Sanxia sits at the confluence of three rivers in what is now New Taipei — a location that made it a natural hub for camphor and indigo trade in the nineteenth century. When Japan governed Taiwan from 1895 to 1945, colonial administrators modernized Taiwanese towns on a grid of public hygiene, traffic order, and architectural ambition. The arcaded shophouse — a building type already common in Southeast Asian trading ports — became the signature form of these remodeled streets. On Minquan Street, builders chose a particularly ornate version: Baroque-inflected facades with columns, decorative cornices, and arched openings that face the covered walkway below. Merchants lived above and sold below, and the arcade kept customers dry in the subtropical rain. The style was practical and proud at the same time.

The Temple at the End of the Street

Walk Minquan Street to its far end and you reach the Zushi Temple — the Qingshui Zushi Temple, dedicated to the Qingshui Zushi, a Song-dynasty Buddhist monk venerated throughout the Minnan-speaking world. The temple has been rebuilt repeatedly since the eighteenth century; the current structure, begun in 1947 under the direction of sculptor Li Mei-shu, is famous for its extraordinarily detailed decorative work. Bronze reliefs, stone carvings, and painted panels cover nearly every surface. Li Mei-shu spent decades on the project, a commitment that turned the temple into something closer to a lifetime artwork than a construction project. The combination of street and temple — commercial arcade feeding into sacred precinct — is the kind of urban sequence that takes generations to accumulate and moments to understand.

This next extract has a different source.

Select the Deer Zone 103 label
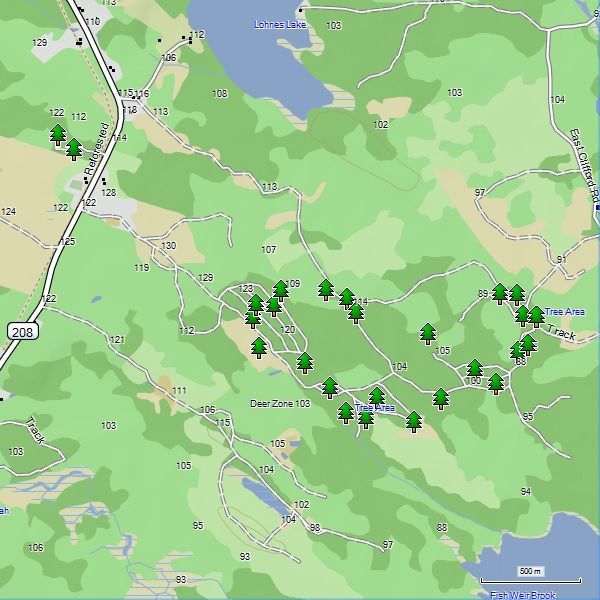This screenshot has height=600, width=600. pos(279,403)
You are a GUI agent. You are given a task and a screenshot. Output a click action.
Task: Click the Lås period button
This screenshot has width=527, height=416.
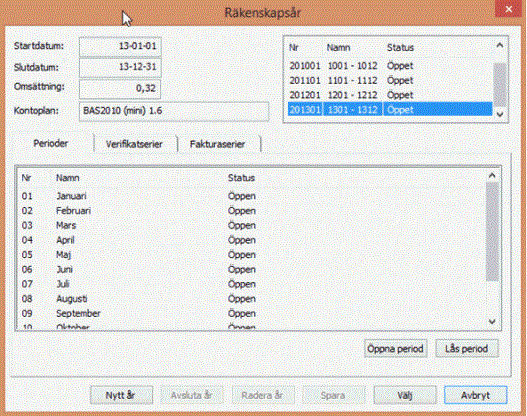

Restoration and What It Recovers

By the early 2000s, parts of Minquan Street had deteriorated or been quietly altered over the decades. The restoration effort that ran from 2004 to 2007 aimed to return the facades to their early twentieth-century appearance while establishing a management committee to maintain the street going forward. The work required negotiating with property owners, researching historical photographs, and replicating architectural details that had been lost. The result is a street that looks unified in a way it may never quite have been when it was new — every building restored to the same moment in time, which is both the strength and the slight artificiality of any heritage restoration. But walking beneath the arcades, with the red brick warm in the afternoon light, the reasoning is easy to understand.

Sanxia's Wider Character

The old street draws visitors to Sanxia but doesn't contain it. The district holds old dyeing workshops from the indigo trade era, river walks along the Sanxia River, and a hillside topography that gives the town a layered, unhurried character. Sanxia is close enough to Taipei — about 35 kilometers southwest — to attract day visitors, but not so absorbed into the metropolitan sprawl that it has lost its own logic. The pace on Minquan Street moves between the two: tourists with cameras, local residents crossing beneath the arcades on motorbikes, the temple drawing worshippers as it has for centuries. It is the kind of street that rewards slow walking more than quick photography, though it photographs beautifully regardless.

From the Air

Sanxia Old Street (Minquan Street) is located at approximately 24.93°N, 121.37°E in Sanxia District, New Taipei City — roughly 28 kilometers southeast of Taiwan Taoyuan International Airport (RCTP) and about 30 kilometers southwest of Taipei Songshan Airport (RCSS). The area sits at low elevation in the river-valley lowlands west of the Central Mountain Range foothills. At 4,000–6,000 feet MSL on a clear day, the Sanxia River confluence and the compact town grid of Sanxia are visible to the southeast of the Dahan River.